In 1920, the famed actor John Barrymore played Dr. Jekyll and Mr. Hyde on the stage of the theater, and later, the first Greeley showing of the original “Frankenstein” movie flickered on its screen.
The movie bill has not fared so well in more recent productions, but has included “Night of the Living Dead,” “Children Shouldn’t Play With Dead Things,” and “Mark of the Devil” to name a few.
No one knows how long the story of the balcony ghost has been told by employes and customers of the theater. A long-time Greeley resident who worked in the theater in 1915 said he “never heard of any ghost.” But another citizen who was an usher and doorman in the late 1930s told the Tribune that stories of the ghost were circulating then.
According to Louise Russell, teacher at Heath Junior High and a local authority in folklore, the “Ghost in the Balcony” could be on its way to becoming a legend. A legend is fragmentary, according to Miss Russell, and has a definite attachment to belief. A legend can be a supernatural story which is believable to some people.
Some of the citizens of Greeley already believe in the woman in the balcony, and may hold a seance in the theater to see if they can “conjure up a being."
No one seems to know where the ghost may have come from. Research shows there were two fires in the theater, in 1910 and around 1930. Reports have also been received that the balcony collapsed in the mid 1940s. In none of these instances has there been a report of anyone being killed in the theater.
In its heyday, many top vaudeville acts and traveling plays were shown on the theater’s stage, and one former employe said he can remember when the theater was so crowded customers were seated in the aisles, and more people were turned away at the door.
The future of the theater is uncertain at this time, and it will probably be torn down. The "Ghost in the Balcony” will either fade away with man’s memories, or perhaps she can fimd another historic building in which to reside.

LouisRugani
LouisRugani on January 25, 2011 at 3:36 pm

The story above is from the Greeley Tribune of February 12, 1973.

Mike Rogers
Mike Rogers on January 25, 2011 at 4:35 pm

Pretty good Fiction.

mcdhug
mcdhug on June 11, 2012 at 2:11 am

The Chief was my first “real"job in high school. I worked there until the day before it closed. As far it being haunted, Debbie and David certainly believed they saw her. The balcony was just plain creepy, I am glad I never had to go up there much.
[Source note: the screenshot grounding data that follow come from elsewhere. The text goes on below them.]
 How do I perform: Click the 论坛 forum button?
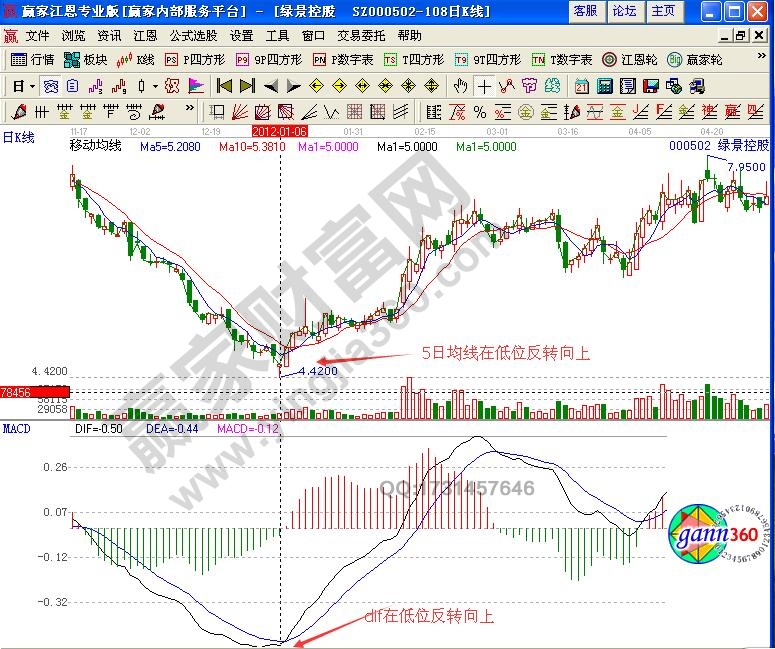pos(624,11)

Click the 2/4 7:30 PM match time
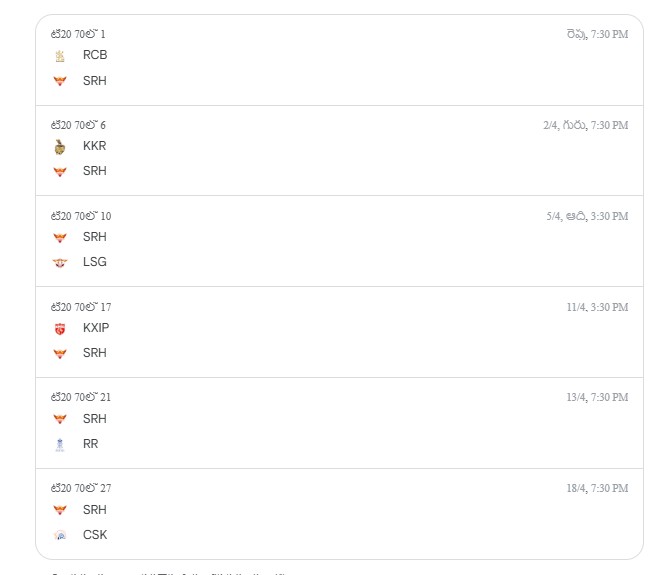point(585,125)
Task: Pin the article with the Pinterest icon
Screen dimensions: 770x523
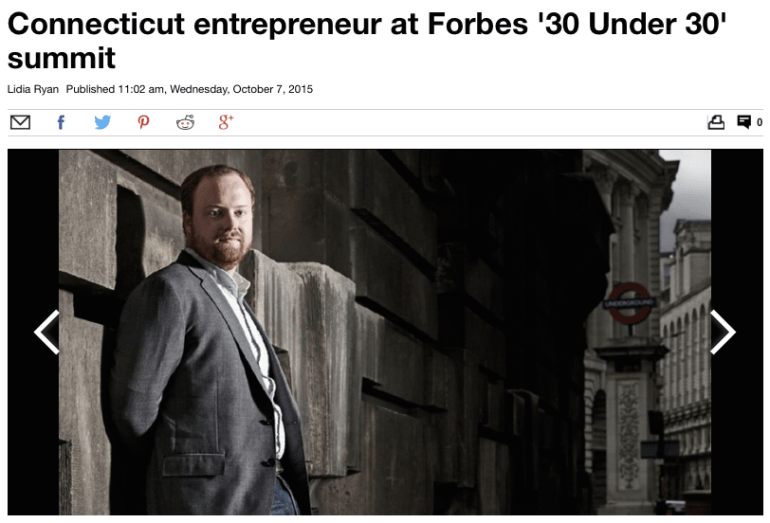Action: pyautogui.click(x=143, y=122)
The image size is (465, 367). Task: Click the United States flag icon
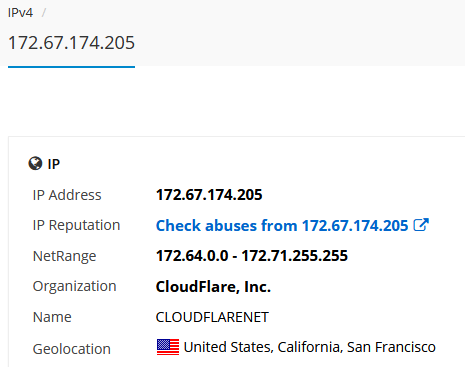click(168, 347)
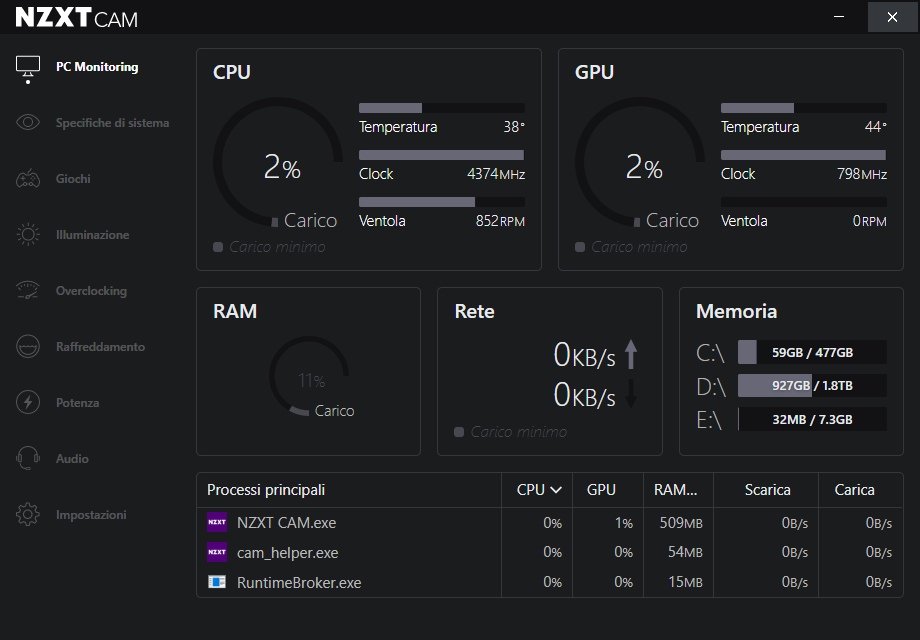Open the Raffreddamento cooling icon

point(28,347)
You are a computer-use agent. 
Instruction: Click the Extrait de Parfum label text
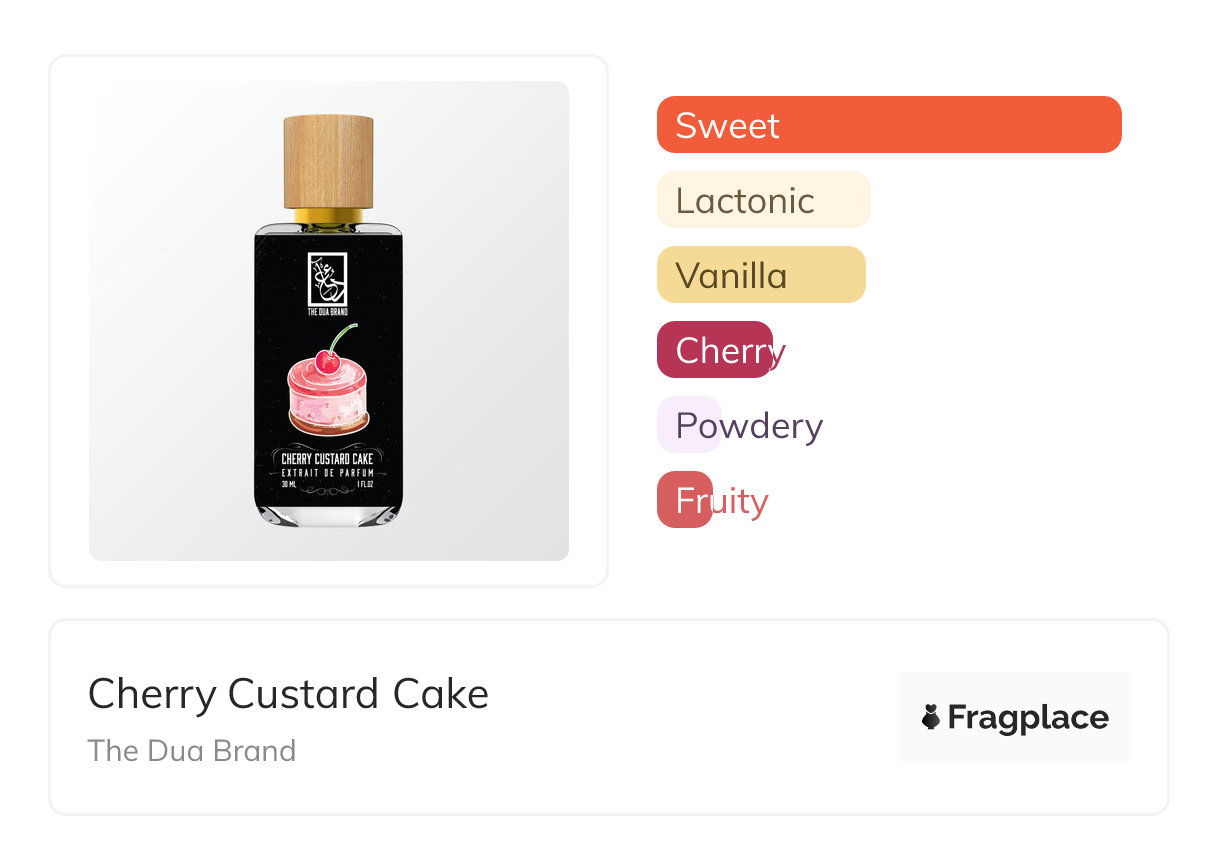[x=328, y=472]
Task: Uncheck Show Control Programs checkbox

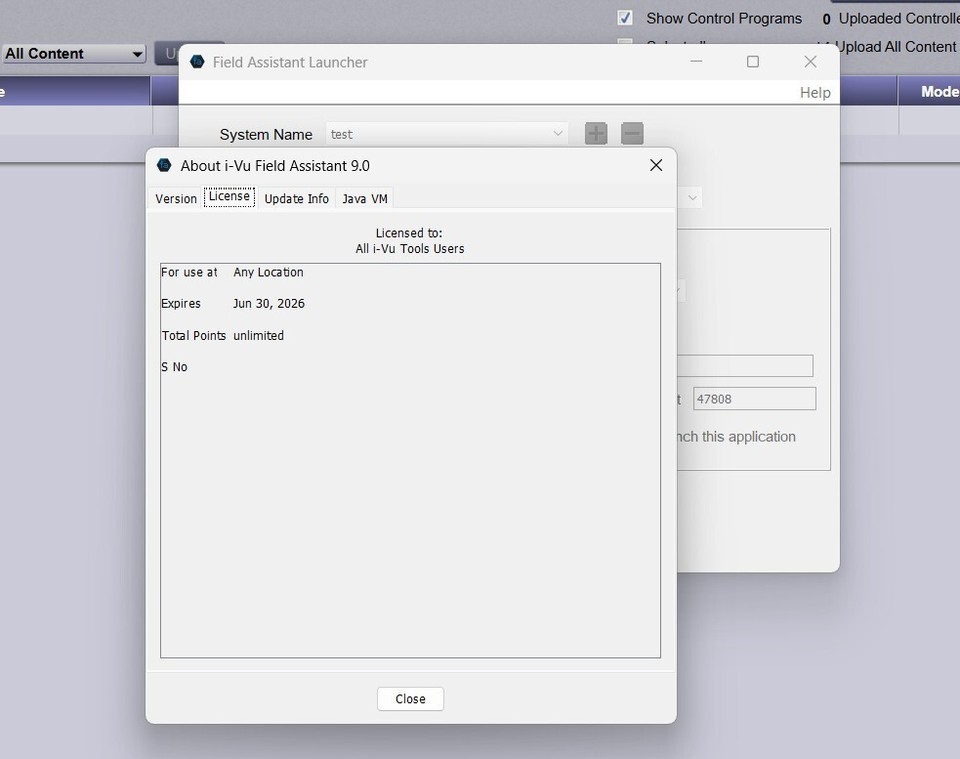Action: [625, 18]
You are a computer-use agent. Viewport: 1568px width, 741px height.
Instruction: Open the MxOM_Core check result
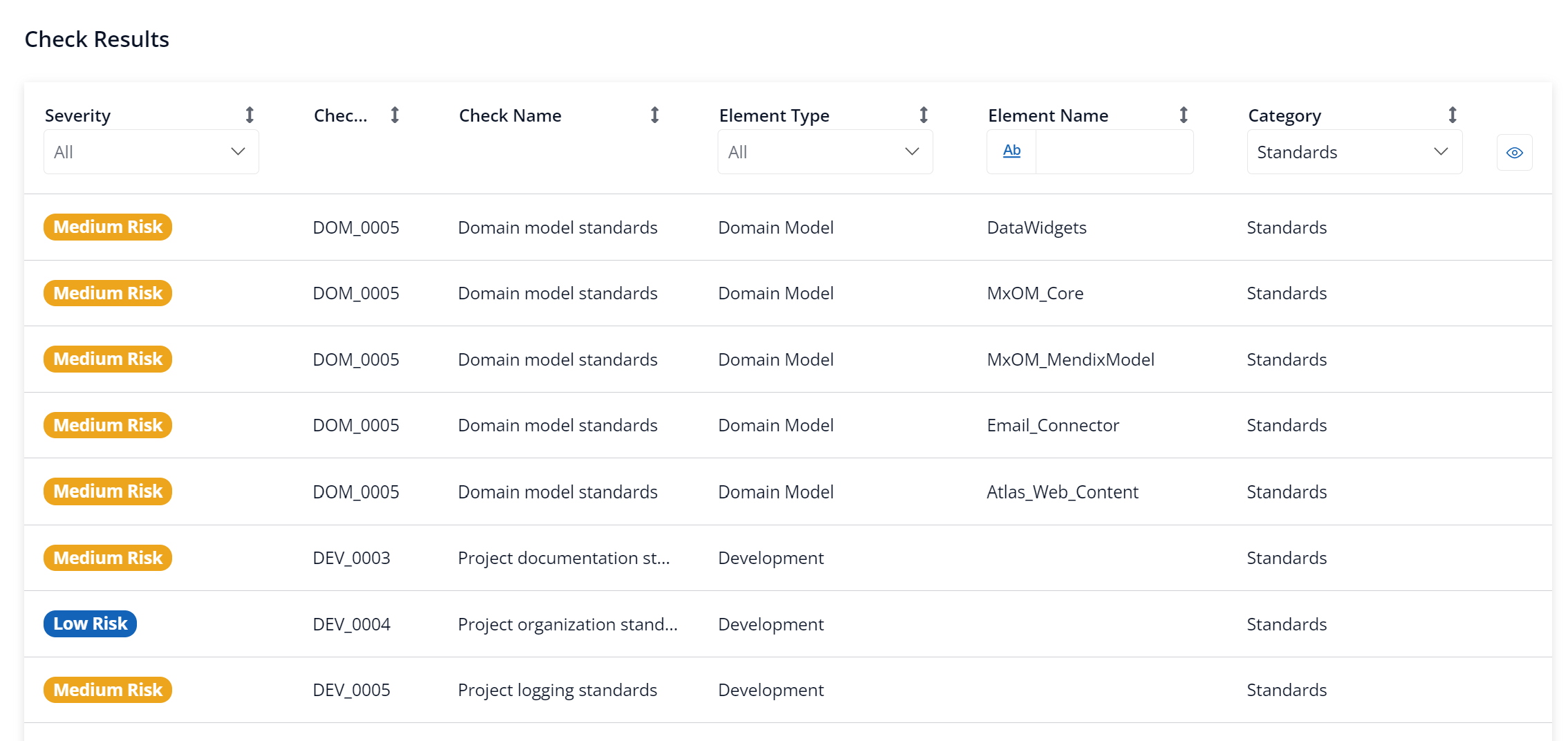[1034, 294]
My father worked at the Chief in the 1920’s and 1930’s but my mom said that my dad never mentioned anything about a ghost when he worked there.

In the year before it closed, it played mostly B movies and Disney movies. I remember “The Two Headed Thing” with Rosey Grier and Ray Milland, “ The Blob” with Steve Mcqueen, Blacula and Dracula AD 1972..

The address to the Chief was 706 8th Avenue and is the parking lot to the hotel.

DavidZornig
DavidZornig on January 10, 2016 at 7:50 am

1934 photo added courtesy of Bob Sanderson‎. “Dames” on the marquee, so it was re-named Chief prior to 1941.

DavidZornig
DavidZornig on January 10, 2016 at 7:58 am

Updated facade photo added courtesy of Bob Sanderson. Note spelling of Theatre.

Joe Vogel
Joe Vogel on October 20, 2019 at 2:59 pm

Listed as the Orpheum Theatre in the 1914-1915 American Motion Picture Directory.